▶ _Text block_
************

Shepherd Interns Spend the Summer Learning about Poverty
If their internships are anything like the one Washington and Lee University senior Tilden Bowditch had a summer ago, the 73 students who began their Shepherd Alliance internships this week are in for life-altering experiences.
“My internship changed my world view in the best of ways,” said Bowditch, a journalism and mass communications major from Williamsburg, Va. “It’s something that I’ll carry with me wherever I go in the future, and I’m very grateful that I had the opportunity.”
Bowditch spent the summer before her junior year working in Chester, Pa., as a Shepherd Intern, working with a non-profit organization that helps students succeed in high school and make it on to college. She shared her experiences with the current interns during their two-day orientation program on the W&L campus last weekend.
“For me, the experience was completely eye-opening. I got a glimpse of a part of life that I didn’t know before and had a personal experience of what it’s like to grow up in a low-income community,” Bowditch said. Although she witnessed the limited opportunities students had because of their circumstances, she said she was encouraged to see “the hope in the community and to see how the people there were striving to better their students’ lives.”

************

▶ _Explore the material_
- A) In the article on Shepherd interns, where did Tilden Bowditch spend the summer before her junior year working?
- B) Pick up the article about the Shepherd interns after its last sentence and write what comes next.

▶ _Information provided_
************

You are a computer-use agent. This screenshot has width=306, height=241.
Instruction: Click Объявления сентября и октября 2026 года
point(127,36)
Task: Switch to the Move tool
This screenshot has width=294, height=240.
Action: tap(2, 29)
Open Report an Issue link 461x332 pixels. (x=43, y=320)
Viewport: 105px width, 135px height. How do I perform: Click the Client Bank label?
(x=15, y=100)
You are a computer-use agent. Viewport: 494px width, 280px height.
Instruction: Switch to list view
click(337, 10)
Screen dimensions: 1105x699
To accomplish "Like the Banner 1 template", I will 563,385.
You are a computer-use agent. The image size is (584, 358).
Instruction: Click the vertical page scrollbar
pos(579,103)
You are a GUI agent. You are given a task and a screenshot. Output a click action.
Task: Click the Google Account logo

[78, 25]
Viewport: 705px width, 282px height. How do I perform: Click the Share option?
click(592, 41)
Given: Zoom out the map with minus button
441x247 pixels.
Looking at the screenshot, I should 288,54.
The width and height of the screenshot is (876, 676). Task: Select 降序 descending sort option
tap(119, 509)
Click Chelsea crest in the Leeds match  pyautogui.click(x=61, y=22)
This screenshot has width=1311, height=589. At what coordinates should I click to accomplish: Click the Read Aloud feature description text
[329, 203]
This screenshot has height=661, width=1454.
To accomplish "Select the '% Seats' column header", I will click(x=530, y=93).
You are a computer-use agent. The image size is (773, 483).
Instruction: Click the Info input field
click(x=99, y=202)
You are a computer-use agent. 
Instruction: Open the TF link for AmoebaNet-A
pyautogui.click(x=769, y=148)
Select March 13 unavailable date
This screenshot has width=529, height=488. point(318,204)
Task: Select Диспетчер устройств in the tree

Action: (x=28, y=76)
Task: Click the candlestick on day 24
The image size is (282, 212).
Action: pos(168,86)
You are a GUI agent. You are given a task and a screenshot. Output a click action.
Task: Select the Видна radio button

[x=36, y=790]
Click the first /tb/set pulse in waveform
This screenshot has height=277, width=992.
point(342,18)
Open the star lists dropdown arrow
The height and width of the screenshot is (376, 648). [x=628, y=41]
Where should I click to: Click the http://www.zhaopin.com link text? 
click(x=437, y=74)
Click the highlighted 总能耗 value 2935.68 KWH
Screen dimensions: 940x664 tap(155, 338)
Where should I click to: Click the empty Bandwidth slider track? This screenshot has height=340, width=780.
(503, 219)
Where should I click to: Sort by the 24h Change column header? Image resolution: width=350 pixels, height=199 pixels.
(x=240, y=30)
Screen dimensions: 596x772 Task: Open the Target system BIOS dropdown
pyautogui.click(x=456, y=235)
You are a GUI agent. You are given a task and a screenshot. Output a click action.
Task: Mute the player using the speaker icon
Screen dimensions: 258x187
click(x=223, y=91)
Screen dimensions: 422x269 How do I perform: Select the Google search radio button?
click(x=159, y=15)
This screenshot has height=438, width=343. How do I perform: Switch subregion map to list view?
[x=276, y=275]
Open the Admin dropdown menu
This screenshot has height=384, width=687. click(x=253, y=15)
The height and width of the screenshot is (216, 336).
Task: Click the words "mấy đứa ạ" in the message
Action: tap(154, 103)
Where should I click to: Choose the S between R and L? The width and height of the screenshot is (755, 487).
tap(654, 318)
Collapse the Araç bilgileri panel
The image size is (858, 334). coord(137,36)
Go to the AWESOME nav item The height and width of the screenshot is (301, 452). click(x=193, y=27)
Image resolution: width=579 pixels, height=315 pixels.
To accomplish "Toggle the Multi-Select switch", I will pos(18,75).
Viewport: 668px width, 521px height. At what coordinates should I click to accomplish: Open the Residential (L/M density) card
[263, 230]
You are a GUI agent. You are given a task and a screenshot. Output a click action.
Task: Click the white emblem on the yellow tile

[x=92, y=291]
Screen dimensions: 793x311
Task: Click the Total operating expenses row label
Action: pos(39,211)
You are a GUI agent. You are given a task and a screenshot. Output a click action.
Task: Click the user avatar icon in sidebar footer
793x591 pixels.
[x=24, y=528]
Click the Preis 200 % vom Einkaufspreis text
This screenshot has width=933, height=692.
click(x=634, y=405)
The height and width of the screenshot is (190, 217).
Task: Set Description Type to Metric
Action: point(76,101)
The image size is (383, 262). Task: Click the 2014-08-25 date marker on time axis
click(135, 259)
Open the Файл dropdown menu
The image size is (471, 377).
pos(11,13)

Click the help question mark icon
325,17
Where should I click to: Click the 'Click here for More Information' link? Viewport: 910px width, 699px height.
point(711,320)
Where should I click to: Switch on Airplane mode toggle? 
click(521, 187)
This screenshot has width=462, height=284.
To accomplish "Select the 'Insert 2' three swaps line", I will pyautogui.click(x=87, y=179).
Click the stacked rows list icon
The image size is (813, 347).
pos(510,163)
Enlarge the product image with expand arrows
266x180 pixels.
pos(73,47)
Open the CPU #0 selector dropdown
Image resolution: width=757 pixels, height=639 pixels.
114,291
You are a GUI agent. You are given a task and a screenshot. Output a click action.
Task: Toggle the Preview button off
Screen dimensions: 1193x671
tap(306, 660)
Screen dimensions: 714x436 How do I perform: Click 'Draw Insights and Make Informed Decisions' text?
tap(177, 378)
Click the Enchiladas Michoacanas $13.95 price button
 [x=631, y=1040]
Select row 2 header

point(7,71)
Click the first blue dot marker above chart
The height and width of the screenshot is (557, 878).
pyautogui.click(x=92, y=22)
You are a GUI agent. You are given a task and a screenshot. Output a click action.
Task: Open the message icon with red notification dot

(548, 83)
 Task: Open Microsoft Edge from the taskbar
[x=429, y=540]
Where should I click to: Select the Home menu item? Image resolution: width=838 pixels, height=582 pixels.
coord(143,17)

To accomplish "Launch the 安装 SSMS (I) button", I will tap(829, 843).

************

▶ _List of answers_
- A) Chester, Pa.

- B)
This is the first year that the internship program has operated as part of the newly formed Shepherd Higher Education Consortium on Poverty (SHECP), which is introducing coordinated poverty studies into undergraduate education at the 14 member schools.
Previously, W&L had administered the internship program in collaboration with a small group of institutions. This summer, for the first time, all 14 members of SHECP will have interns. The member institutions, in addition to Washington and Lee, are Baylor University, Berea College, the College of Wooster, Elon University, Furman University, John Carroll University, Lynchburg College, Middlebury College, Niagara University, Spelman College, the University of Arkansas at Little Rock, the University of Notre Dame and Virginia Military Institute.
Based on 15 years of success by W&L’s groundbreaking poverty program, the Shepherd Consortium seeks to initiate and advance sustained curricular and co-curricular education focused on poverty and human capability in order to prepare students for a lifetime of professional, civic and political efforts to diminish poverty and to enhance human capability.
Addressing the interns during orientation sessions, Harlan Beckley, Fletcher Otey Thomas Professor of Religion and director of the Shepherd Program at W&L, emphasized the educational benefits of their experiences.
“You’re going to be serving individuals and agencies and communities in efforts to get people who are being held back by poverty to a point where they can function and then flourish in our society,” he said. “But your primary motivation, I hope, is not simply to serve and to be involved in the community. Instead, you will be participant observers and will learn for yourselves what poverty is and how to deal with it.”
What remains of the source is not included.